We’ve known it was coming for years.
The
Big Easy is being buried now under a blanket of
lies.
Consider
this from a Sept. 4, 2005 Chicago Tribune piece:
“While
federal and state emergency planners scramble to get
more military relief to Gulf Coast communities
stricken by Hurricane Katrina, a massive naval
goodwill station has been cruising offshore,
underused and waiting for a larger role in the
effort.
“The
USS Bataan, a 844-foot ship designed to dispatch
Marines in amphibious assaults, has helicopters,
doctors, hospital beds, food and water. It also can
make its own water, up to 100,000 gallons a day. And
it just happened to be in the Gulf of Mexico when
Katrina came roaring ashore.
“The
Bataan rode out the storm and then followed it
toward shore, awaiting relief orders. Helicopter
pilots flying from its deck were some of the first
to begin plucking stranded New Orleans residents.
“But
now the Bataan 's hospital facilities, including six
operating rooms and beds for 600 patients, are
empty. A good share of its 1,200 sailors could also
go ashore to help with the relief effort, but they
haven't been asked. The Bataan has been in the
stricken region the longest of any military unit,
but federal authorities have yet to fully utilize
the ship.”
Or
this from an Associate Press piece of September 7,
2005:
“The
top U.S. disaster official waited hours after
Hurricane Katrina struck the Gulf Coast before he
proposed to his boss sending at least 1,000 Homeland
Security workers into the region to support
rescuers, internal documents show.”
We
did the best we could? That’s a lie. We did not do
the best we could. The federal response to this
disaster was a tragedy of incompetence.
National
Public Radio reported on Wednesday of this week that
a FEMA plane carrying injured victims of Katrina to
Columbia , S.C., landed in Charleston , W.Va.
This
administration failed us—and thousands of
Americans died as a result of that failure.
Sure,
there will be hearings and inquiries. There will be
commissions of one sort or another. We had those
after 9/11, remember? What was that conclusion?
“Across
the government there were failures of imagination,
policies, capabilities, and management. The
most important failure was one of imagination.”
Thousands
of Americans died as a result of those failures,
too. Was there any accountability? Were there any
firings?
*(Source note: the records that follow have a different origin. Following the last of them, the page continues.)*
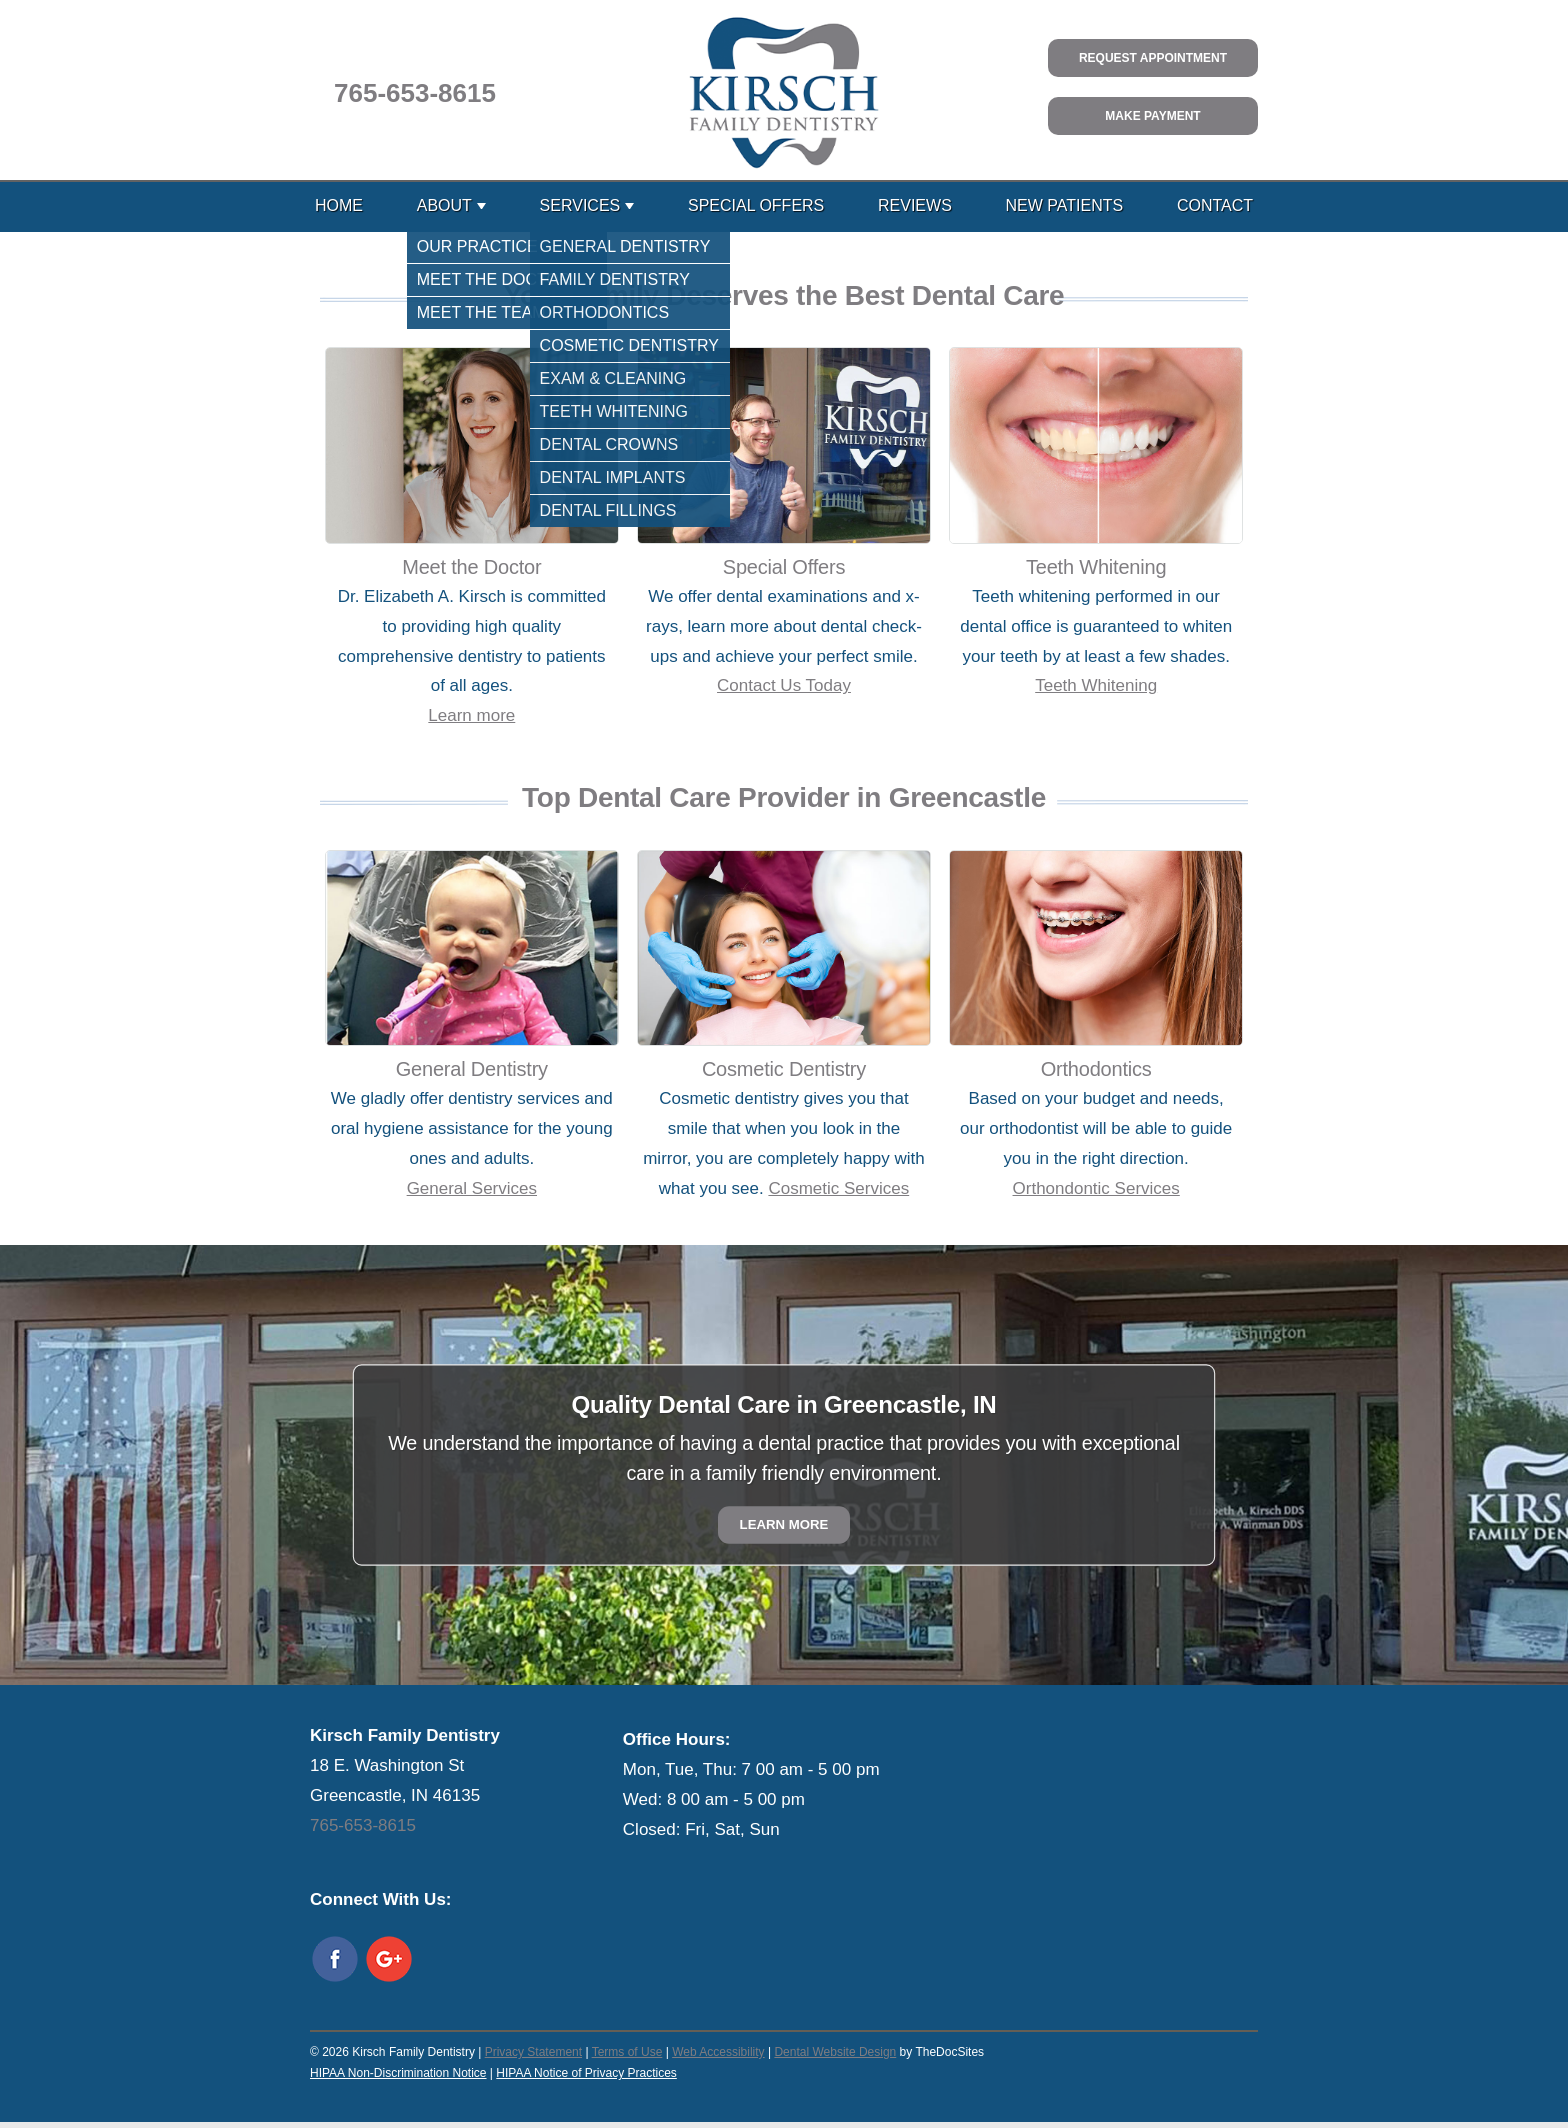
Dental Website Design (835, 2052)
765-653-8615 (415, 93)
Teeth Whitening (1096, 685)
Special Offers (756, 205)
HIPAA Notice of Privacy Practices (586, 2073)
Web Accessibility (718, 2052)
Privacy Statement (533, 2052)
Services (580, 205)
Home (339, 205)
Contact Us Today (784, 685)
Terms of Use (627, 2052)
Any charges filed?
No.
Instead
we got Homeland Security, a new federal agency with
180,000 employees and a $40 billion budget, an
agency that waited five days to respond to
Katrina--five days during which Americans died for
lack of a 90-cent bottle of water.
If
the effort to respond to this disaster had matched
the effort underway to cloak what happened in a Big
Lie, many of these poor people would still be alive
and I wouldn’t be writing this column.